- Opening Delimiter -

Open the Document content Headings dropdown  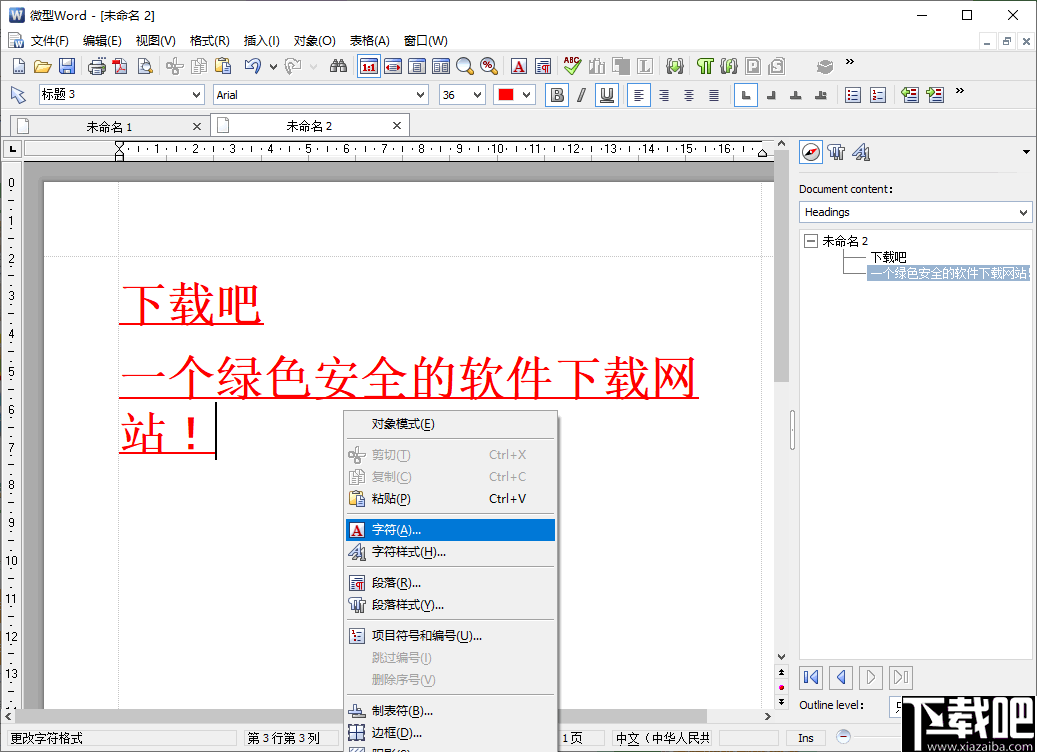tap(1023, 212)
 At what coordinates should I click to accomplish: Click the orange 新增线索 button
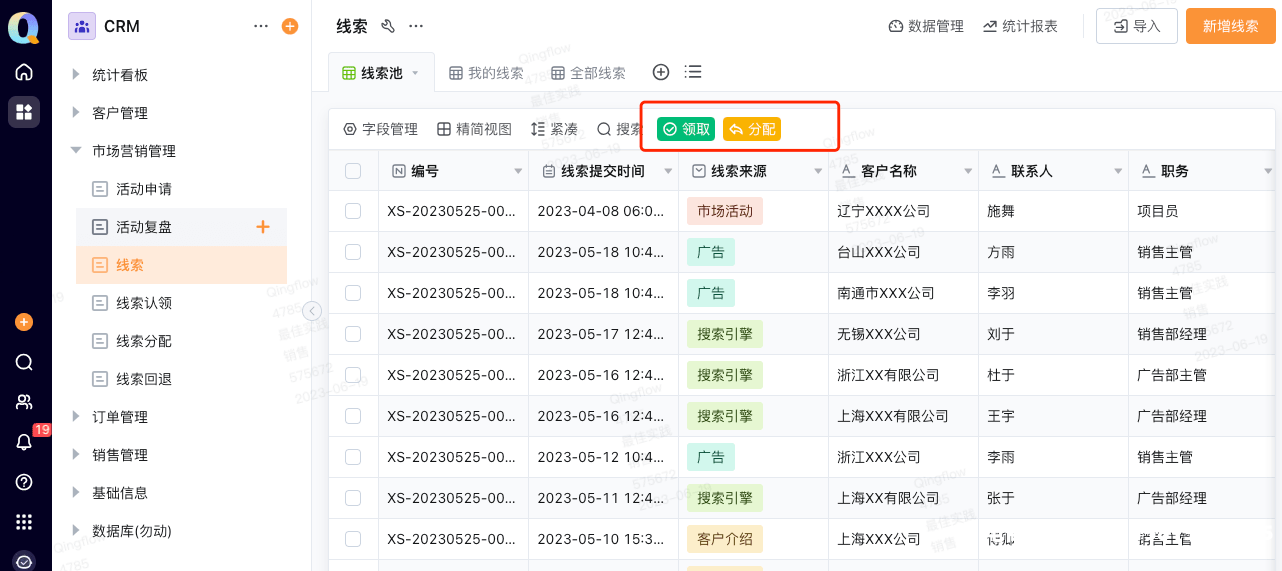click(x=1230, y=26)
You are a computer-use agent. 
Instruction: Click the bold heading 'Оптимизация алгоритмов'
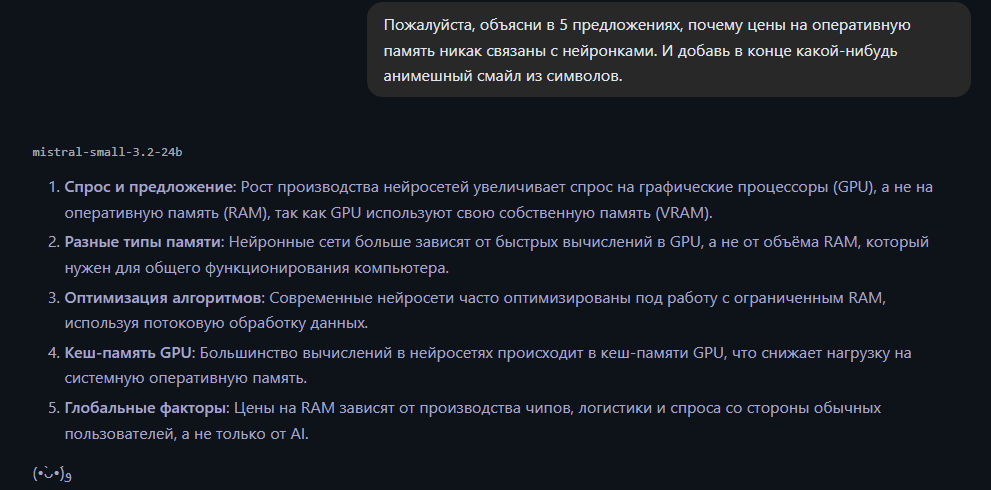(x=161, y=298)
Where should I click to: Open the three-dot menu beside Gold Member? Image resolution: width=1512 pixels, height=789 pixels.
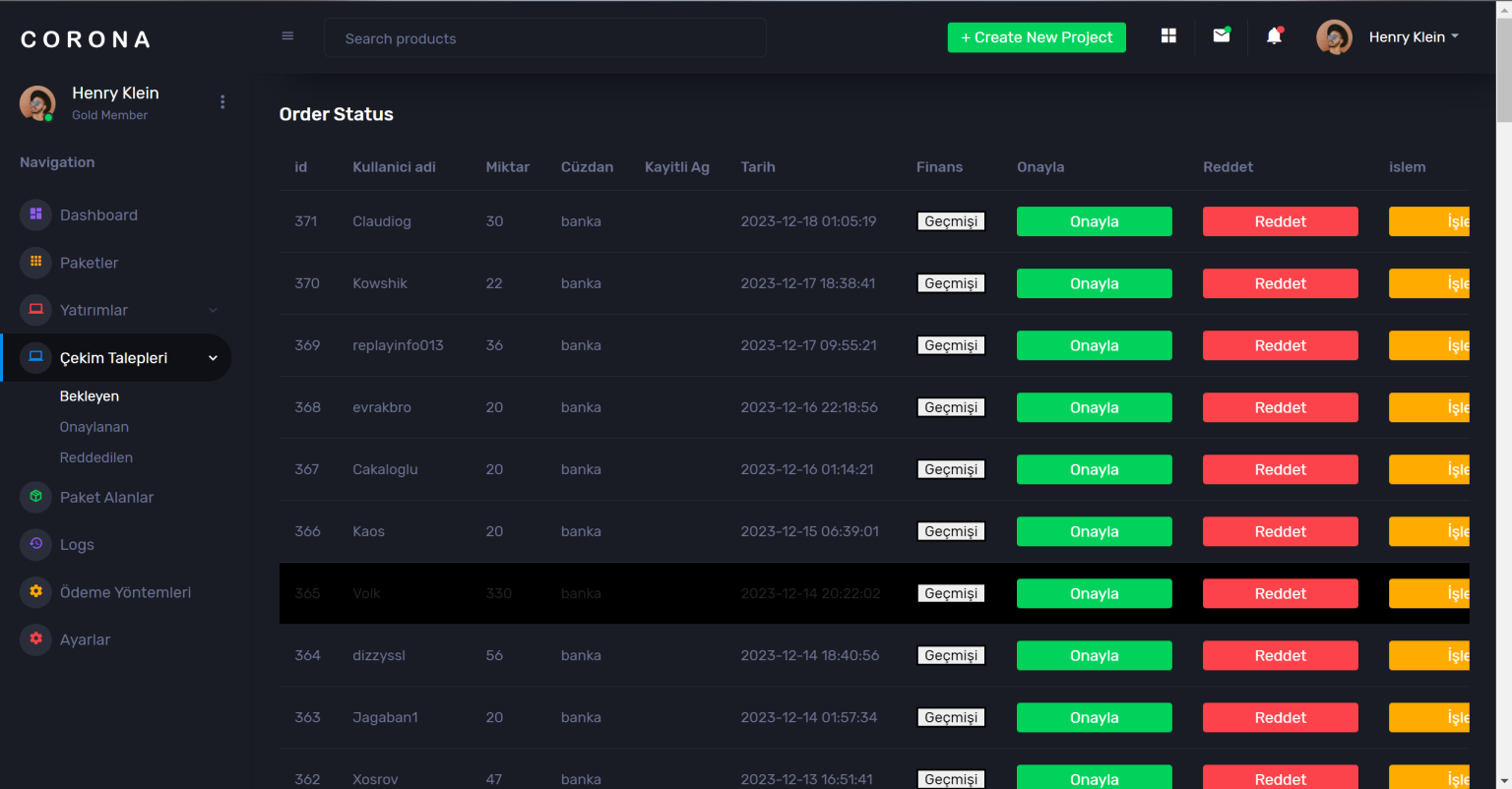click(x=222, y=102)
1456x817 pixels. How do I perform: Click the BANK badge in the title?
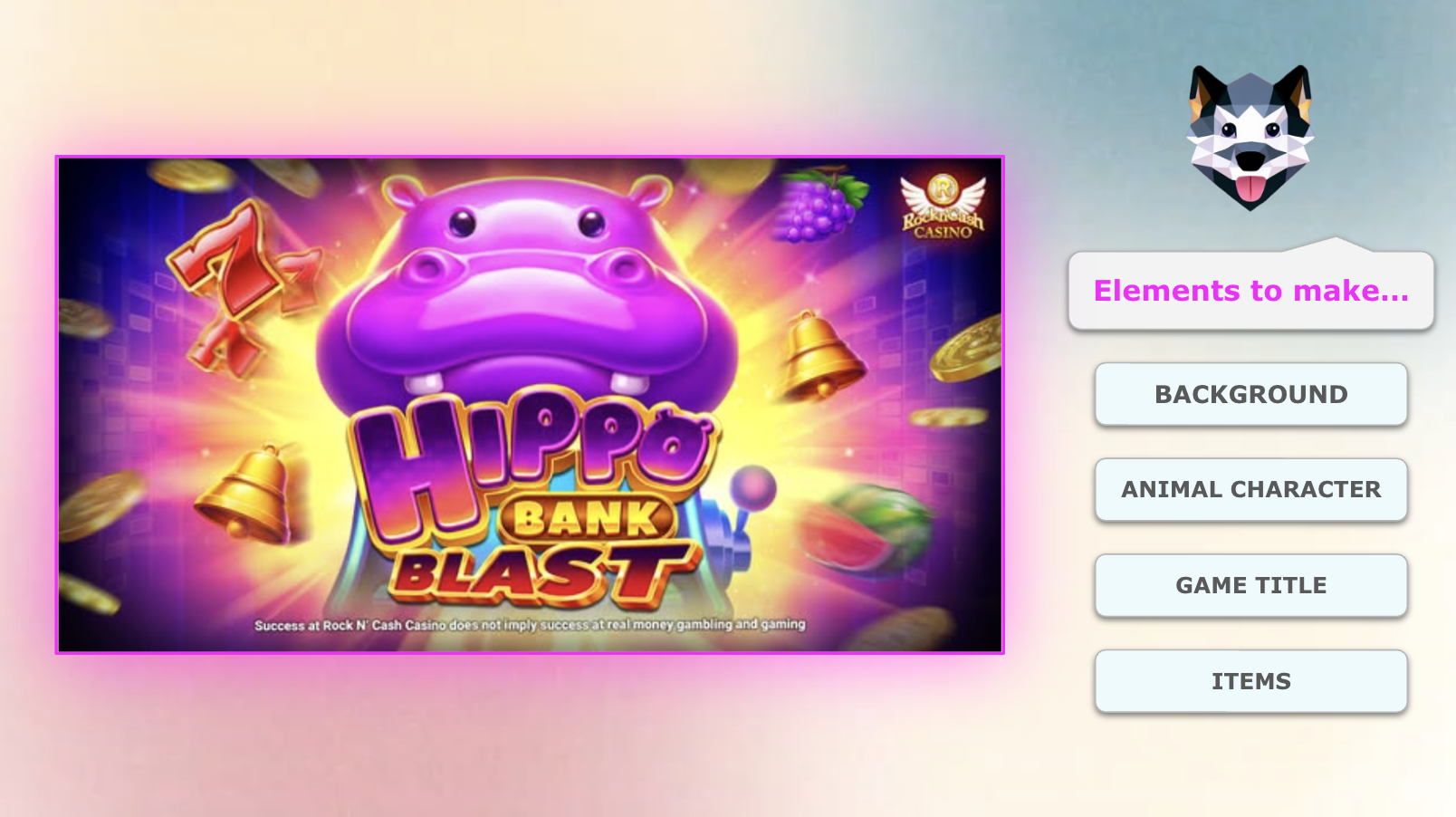587,519
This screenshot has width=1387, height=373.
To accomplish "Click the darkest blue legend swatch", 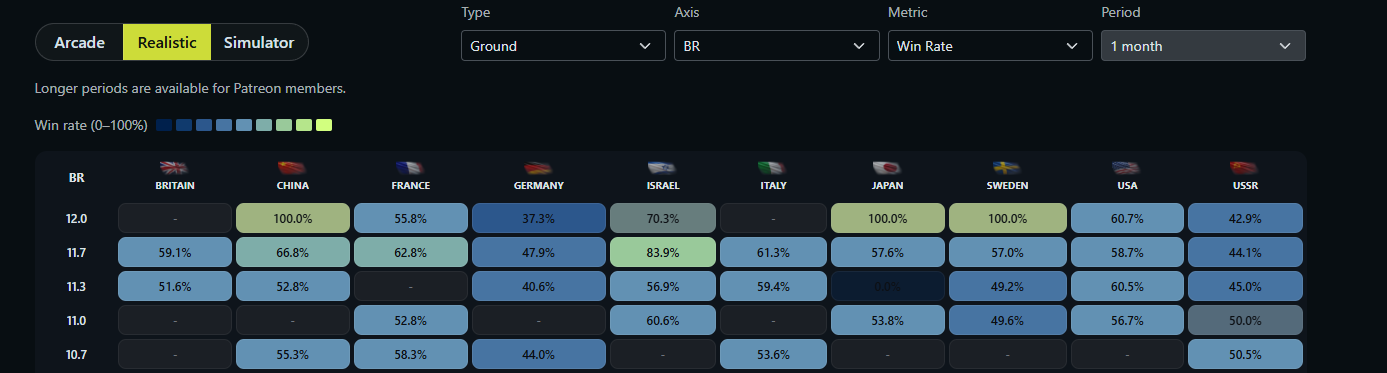I will click(x=164, y=125).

- Closing Delimiter -

## TASK DIRECTIONS
Of the lines above, quote exactly those from the one with "You are a computer-use agent." through the one with "This screenshot has width=1387, height=373.", ends included; pictures stay out.

## ANSWER TO THIS TASK
You are a computer-use agent. 
Instruction: Click the bold heading 'Оптимизация алгоритмов'
(x=161, y=298)
Where should I click to: Open the three-dot menu beside Gold Member? Image resolution: width=1512 pixels, height=789 pixels.
click(x=222, y=102)
1456x817 pixels. How do I perform: Click the BANK badge in the title?
587,519
This screenshot has width=1387, height=373.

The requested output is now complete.